Dunque, considerando le difficoltà nel rispettare un regime come quello previsto dalla dieta chetogenica (basso apporto glucidico), in particolare per atleti che devono sottoporsi ad allenamenti continui ed intensi o competizioni, sono stati sviluppati integratori a base di corpi chetonici come alternativa per indurre un incremento di corpi chetonici nonostante l’atleta o l’individuo stia seguendo una dieta ad alto apporto glucidico. Inoltre, un altro aspetto che ha condotto allo sviluppo e all’applicazione di questi supplementi è stato legato al fatto che il nostro organismo possiede una capacità limitata di ossidare glucidi durante l’attività (1g/min) e quindi, all’idea di poter sviluppare mix in grado di fornire un apporto sinergico di nutrienti.

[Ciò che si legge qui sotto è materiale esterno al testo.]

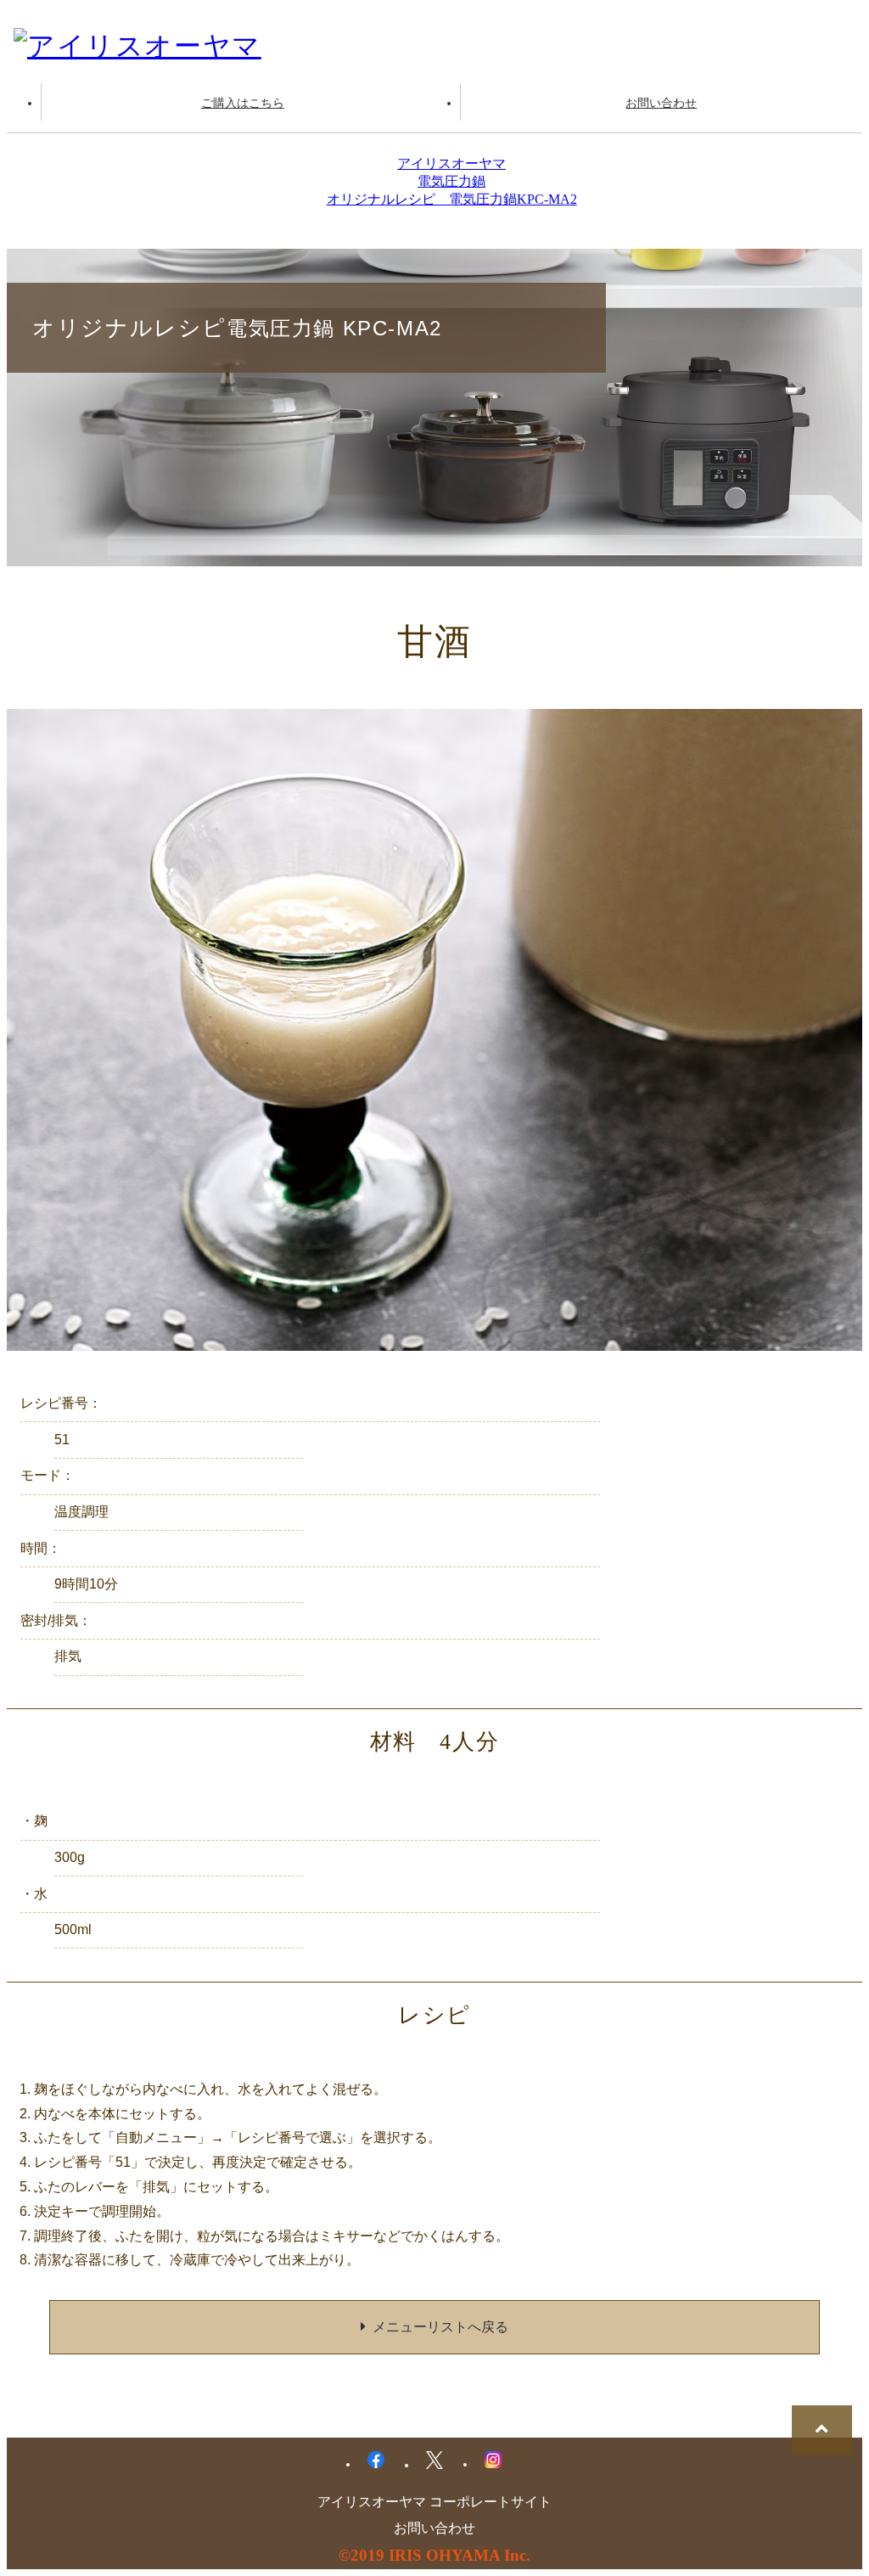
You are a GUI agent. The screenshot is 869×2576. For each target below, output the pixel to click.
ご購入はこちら (242, 103)
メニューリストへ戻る (440, 2327)
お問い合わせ (661, 103)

Ma quali possono essere, se esistono, i benefici di un supplemento di questo tipo?

I chetoni possono rappresentare un elemento interessante come:

  1. Alternativa “energetica” per l’atleta o l’individuo che pratica attività fisica di medio-alto livello;

  1. Fattore di risparmio” per il glicogeno muscolare;

  1. Protezione contro il catabolismo muscolare.

Tuttavia, raggiungere dosaggi efficaci tramite supplementi presenta il rischio di indurre problemi gastrointestinali quando assunti sottoforma di sali o costi spropositati quando si opta per gli esteri.

Per chi è più interessato ad alcuni degli aspetti “tecnici” legati alla scelta di un integratore di questo tipo, sarà in primis importante sottolineare che i livelli di corpi chetonici ematici con un impatto osservabile sembrano dover raggiungere la concentrazione di 2-3 mM, e ciò implica l’assunzione di quantità consistenti e supplementi di monoesteri dei corpi chetonici. Questo può determinare differenze sostanziali sull’utilizzo di una o l’altra formulazione. Inoltre, in particolare nell’ambito dello sport, gli studi finora condotti hanno coinvolto individui in condizioni che difficilmente possono essere paragonate a quelle che realmente un atleta o uno sportivo affronta in termini di accumulo di fatica e entità/intensità dello sforzo. Pertanto non sono al momento disponibili indicazioni solide che giustifichino una supplementazione con chetoni esogeni senza aver analizzato nel dettaglio il contesto e le caratteristiche dell’individuo.

Per quanto riguarda gli effetti legati alla perdita di peso, le considerazioni possono essere simili. Da un lato, gli studi a riguardo non hanno ad oggi espresso un parere univoco, dall’altro persistono tutti i fattori “limite” descritti in precedenza quali modalità e posologie per una supplementazione che anche solo in via teorica (assenza di evidenza scientifica) possa essere funzionale allo scopo. Seppur in alcuni studi in cui è stato studiato l’effetto dei corpi chetonici sulla perdita di peso, una perdita di peso è stata registrata, gli autori hanno nella maggior parte dei casi associato tale riduzione alla restrizione calorica prevista dal regime dietetico.

In conclusione, è bene constatare come ogni qual volta vengano toccati aspetti legati agli approcci nutrizionali o alla supplementazione, emerga l’importanza della personalizzazione e della cura dei dettagli di ogni strategia così come dell’abilità di periodizzare gli interventi per ricavarne vantaggi per l’atleta evitando effetti indesiderati o inutili dispendi di energie.

Referenze

Ketone Bodies and Exercise Performance: The Next Magic Bullet or Merely Hype? Philippe J. M. Pinckaers, Tyler A. Churchward-Venne, David Bailey, Luc J. C. van Loon.

Poff, Angela, et al. "Exploring the Viability of Exogenous Ketones as Weight Loss Supplements (P21-017-19)." Current developments in nutrition 3.Supplement_1 (2019): nzz041-P21.